Zurück zu den Künstlern

Royal Philharmonic Orchestra, Vasily Petrenko

Biografie

Es ist die Mission des Royal Philharmonic Orchestra (RPO), das Leben der Menschen zu bereichern, indem es ihnen Erlebnisse bietet, die von kompromissloser Vorzüglichkeit und allumfassendem Reiz geprägt sind; damit steht es an vorderster Stelle in der Musikwelt von Großbritannien, aber auch auf internationaler Ebene. Das Orchester gibt in der Regel etwa 200 Konzerte pro Jahr und erreicht so – direkt oder online – mehr als 60 Millionen Zuhörer weltweit. Es ist stolz auf sein vielfältiges Repertoire und spricht ein breites Publikum an. Priorität hat die künstlerische Integrität, doch zögert das RPO auch nicht, Grenzen zu überschreiten. Es macht sich ebenso gut bei Aufnahmen der Original-Soundtracks von Videospielen, Filmen und Fernsehsendungen und der Zusammenarbeit mit Stars der Popmusik wie auf Welttourneen, bei denen es die großen symphonischen Werke spielt.

In seiner Geschichte konnte das RPO immer wieder die interessantesten Musiker als Partner gewinnen. Im August 2021 hatte das Orchester das Vergnügen, Vasily Petrenko als neuen Chefdirigenten willkommen zu heißen. Zu den herausragenden Momenten der letzten Jahre gehören das prestigeträchtige Galakonzert zum 75. Bestehen des RPO (mit Sheku Kanneh-Mason, Mitglied des Britischen Verdienstordens, und Sir Bryn Terfel), die Aufführung von Mahlers drei Chorsymphonien in der Royal Albert Hall und Werken von Elgar und Rachmaninow in der Royal Festival Hall des Southbank Centre, Konzerte bei den BBC Proms und beim Internationalen Festival von Edinburgh, bedeutende Tourneen durch die USA, Japan, Deutschland und Spanien sowie die Beteiligung an vielen wichtigen europäischen Festivals.

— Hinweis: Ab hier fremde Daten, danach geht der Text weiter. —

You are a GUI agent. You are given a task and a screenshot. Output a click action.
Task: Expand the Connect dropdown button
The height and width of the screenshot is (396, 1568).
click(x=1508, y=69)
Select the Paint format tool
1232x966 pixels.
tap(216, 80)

Das RPO gilt als das gefragteste Orchester von Großbritannien, eine Errungenschaft, über die sich Sir Thomas Beecham, der das Orchester 1946 gründete, gefreut hätte. Neben zahlreichen nationalen und internationalen Konzerten spielt das Orchester alljährlich in der Royal Albert Hall von London (wo es „Associated orchestra“ ist), in der Royal Festival Hall des Southbank Centre und in der Cadogan Hall, wo es seine 20. Saison als Residenzorchester feiern kann. In der Spielzeit 2024/25 vertieften sich Vasily Petrenko und das RPO für Lights in the Dark in die Werke von Komponisten, die große Herausforderungen meisterten, um einige ihrer schönsten Schöpfungen zu schaffen. So sind in dieser Reihe, welche die Kraft feiert, mit der die Musik einen und inspirieren kann, Meisterwerke zu hören wie Le Sacre du printemps von Strawinsky, das Konzert für Orchester von Bartók, die „Leningrader Symphonie“ von Schostakowitsch, die Vierte Symphonie von Tschaikowski und die Alpensymphonie von Strauss. In derselben Saison wurden auch „ungezwungene“ Konzerte angeboten, es gab Residenzen in verschiedenen Sälen im ganzen Land, eine große Tournee nach Deutschland und Österreich sowie Konzerte in weiteren Regionen von Europa und die Zusammenarbeit mit Musikern wie dem Ersten Co-Dirigenten Alexander Shelley, dem Partner-Komponisten Joe Hisaishi, den Solisten Jeneba Kanneh-Mason, Paul Lewis, Yunchan Lim, Eric Lu, Liya Petrova, Maxim Vengerov, Roderick Williams (Officer des britischen Verdienstordens), Esther Yoo und dem „Artist in Residence“ Johan Dalene.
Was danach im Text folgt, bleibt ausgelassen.